5. Practice Visible Humility.
Admitting you don’t have all the answers strengthens credibility, not weakens it. “I don’t know,” “I don’t have all the answers,” and “I was wrong” are not signs of weak leadership – they are signs of honest leadership.
Example:
In a town hall meeting about a major change, staff asked a pointed question: “Can you guarantee there won’t be layoffs?” The leader could feel the room holding its breath. In the past, she might have tried to smooth things over with vague reassurances.
Instead, she said, “I don’t know. I wish I could promise that, but I can’t. I don’t have all the answers yet. Here’s what I do know…” She walked through the facts they had, the questions they were still working on, and the timeline for making decisions. The anxiety didn’t vanish, but the room relaxed. People felt they were being treated like adults.
Months later, another initiative the leader had championed turned out badly. The workload was too heavy, the assumptions were off, and staff had raised concerns early on. At an all-staff meeting, she said, “I pushed hard for this project. I didn’t listen carefully enough when some of you said the scope was unrealistic. You were right. I was wrong.” Together, they agreed to scale back and redesign the work.
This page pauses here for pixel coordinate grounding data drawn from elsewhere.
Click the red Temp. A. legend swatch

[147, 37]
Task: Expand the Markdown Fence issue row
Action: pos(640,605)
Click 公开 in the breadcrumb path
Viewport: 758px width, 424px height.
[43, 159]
Several staff later said that moment was a turning point. Not because everything suddenly became easy, but because they saw a leader who was willing to be humble — to say “I don’t know” when she didn’t, and “I was wrong” when she was.
Humility isn’t about shrinking; it’s about telling the truth. When leaders are honest about what they don’t know and where they’ve missed the mark, they create space for others to bring their best judgment, ideas, and expertise.
6. Begin with What Works.
Positive feedback isn’t indulgent — it’s strategic. By recognizing what’s effective before dissecting what’s not, you build morale and sharpen focus. Sincerity is the difference between motivation and compliance.
Example:
A program team was meeting to discuss a disappointing season of public programs: lower attendance, fewer memberships, tired staff. Everyone arrived braced for critique.
The leader opened differently: “Before we talk about what needs to change, I want to spend ten minutes on what worked this season. What are you proud of?” At first, people hesitated. Then someone mentioned a particularly strong partnership with a community group. Another pointed out that families who did attend were staying longer and engaging more deeply.
The leader wrote these on a flip chart, circled them, and said, “These are assets. Whatever we change, we’re going to protect these.” The mood in the room shifted from defensiveness to problem-solving. The team left with a clearer sense of both what to fix and what to keep.
Try starting difficult conversations with, “Here are three things that are working well,” before moving into what needs to change. People are more open to critique when they know you see their strengths clearly.
7. Take Blame, Share Credit.
When something goes wrong, own it. When things go right, spread the credit. Leadership is less about taking center stage and more about building a stage where others can shine.
Example:
After a successful exhibition opening, one director thanked the curators, registrars, visitor services, facilities staff, volunteers, and the front desk team by name in front of the Board. She called out specific contributions — a registrar who solved a last-minute shipping issue, a front-of-house team that managed long lines with patience and humor, a facilities crew that turned over galleries overnight.
When a later project missed its targets, that same director told the Board, “I approved the schedule and the scope. If there is blame to assign, it’s mine.” She also made a point of saying to staff, “You worked hard under the constraints I set. The miscalculation was mine, not yours.” Staff noticed both moments — and they remembered who stood where when the lights were bright and when they were harsh.
Leadership is not perfection — it’s consistency. It’s the discipline of showing up with clarity, curiosity, and care. Every day.